Bristol is the first major city to declare an ecological emergency

The move has come in response to escalating threats to wildlife and ecosystems, after a worrying decline in numbers and diversity of wildlife in the city and more widely in recent years, with 15% of British wildlife now at risk of extinction.

The declaration was jointly made by Marvin Rees, mayor of Bristol, and Ian Barrett, CEO of Avon Wildlife Trust, at a city council cabinet meeting on 4 February. It is currently supported by six city partners.

It builds on the declaration of a climate emergency in 2018 and recognises these two threats to our wellbeing. The mayor has asked that the One City Environment and Sustainability Board work with the council and other city partners on a plan setting out the actions that the council and partners will take to support and add to the existing initiatives which are already taking place.

Priorities will include looking at ways to stop wildlife habitats from being destroyed, managing land in a sustainable way that is sympathetic to wildlife and creating and caring for wildlife-rich spaces in every part of the city and across the region. It is hoped that by declaring an ecological emergency, it will kick-start a response from the whole city. Action is needed at all levels, from central government, through to local partnerships and communities and individuals.

The One City Plan already includes an ambition to double wildlife in Bristol, to stop the decline in wildlife and start to restore what has been lost. “It is not too late to start the recovery of our wildlife,” said Marvin Rees. “We must work together to grasp this last chance and put things right for nature and wildlife in our city.

“This declaration will provide a focus for the whole city to come together and take positive action. Our commitment to this will extend beyond parks and green spaces. We need our buildings, streets and open spaces to support wildlife and create a more nature friendly city, and we need new developments to do the same.

“This is about how we responsibly build and develop the city so humans don’t threaten wildlife and instead support them to grow alongside us. We can’t solve this issue over-night but if we make sure we consider the ecology when we build each new development, and take major city decisions, then we can start to make major progress.

“In developing this action plan we will work with our colleagues across the West of England and with Government to seek to secure the policies, funding and powers we need to restore nature nationally and locally.”

As the home of the BBC Natural History Unit, Bristol is a leading centre for wildlife expertise. Many organisations across the city are working on wildlife conservation projects to protect and restore wildlife in our city. In making this declaration the mayor and partners recognise that more can, and should, be done.
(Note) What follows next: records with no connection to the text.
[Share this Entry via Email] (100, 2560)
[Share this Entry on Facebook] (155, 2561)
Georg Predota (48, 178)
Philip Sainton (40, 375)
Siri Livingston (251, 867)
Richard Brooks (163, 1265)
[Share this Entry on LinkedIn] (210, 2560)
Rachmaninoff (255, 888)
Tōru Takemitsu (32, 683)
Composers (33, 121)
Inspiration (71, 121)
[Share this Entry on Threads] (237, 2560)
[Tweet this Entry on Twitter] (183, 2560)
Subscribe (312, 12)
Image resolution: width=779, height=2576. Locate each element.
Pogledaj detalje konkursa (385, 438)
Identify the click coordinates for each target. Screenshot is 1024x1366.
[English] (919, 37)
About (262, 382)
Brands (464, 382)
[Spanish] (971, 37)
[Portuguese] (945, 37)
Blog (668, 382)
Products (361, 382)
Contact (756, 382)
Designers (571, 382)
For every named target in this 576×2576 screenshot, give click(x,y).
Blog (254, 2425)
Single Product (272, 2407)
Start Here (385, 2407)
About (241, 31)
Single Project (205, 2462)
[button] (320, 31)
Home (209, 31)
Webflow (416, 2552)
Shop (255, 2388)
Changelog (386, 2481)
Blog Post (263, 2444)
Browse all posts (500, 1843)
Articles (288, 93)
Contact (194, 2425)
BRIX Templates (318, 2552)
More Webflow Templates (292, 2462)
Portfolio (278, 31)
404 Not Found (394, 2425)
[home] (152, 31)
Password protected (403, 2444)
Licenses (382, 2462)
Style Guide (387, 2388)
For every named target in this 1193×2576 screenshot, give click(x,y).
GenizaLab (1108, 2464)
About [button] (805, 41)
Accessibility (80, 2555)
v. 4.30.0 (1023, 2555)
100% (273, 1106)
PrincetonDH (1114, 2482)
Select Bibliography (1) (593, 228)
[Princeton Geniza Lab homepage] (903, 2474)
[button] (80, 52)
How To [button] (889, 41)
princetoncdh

In conjunction with the city’s declaration of a climate emergency, today’s announcement recognises the essential role nature plays in society and the economy. From clean water and air, to food, timber, climate change, flood protection, these statements of intent aim to protect our wildlife and environment, and deliver the wider benefits of a green, nature-rich city into the everyday lives of the people of Bristol.

Ian Barrett, chief executive at Avon Wildlife Trust, added: “The twin threats facing our natural world and our own lives – climate breakdown and ecological emergency – are now felt everywhere including in Bristol as we witness dwindling wildlife and the loss of wild spaces. We can’t wait for national governments or international bodies to lead the way – we have to show that through collective action we can make Bristol a city where wildlife can thrive and the natural world can flourish.

“This is about stopping the loss forever of much-loved species which were once common in gardens, parks, waterside and green spaces across the city – swifts, starlings, hedgehogs and butterflies. But it’s about more than that, because we face losing all that wildlife abundance and a thriving natural world provides us with – clean air, clean water, healthy soils, food crops, natural flood defences and beautiful spaces to enjoy. All of us – from individuals to large city organisations – can now take action and from planting a single window box for pollinators, to a whole workforce effort for nature, all actions are transformational.”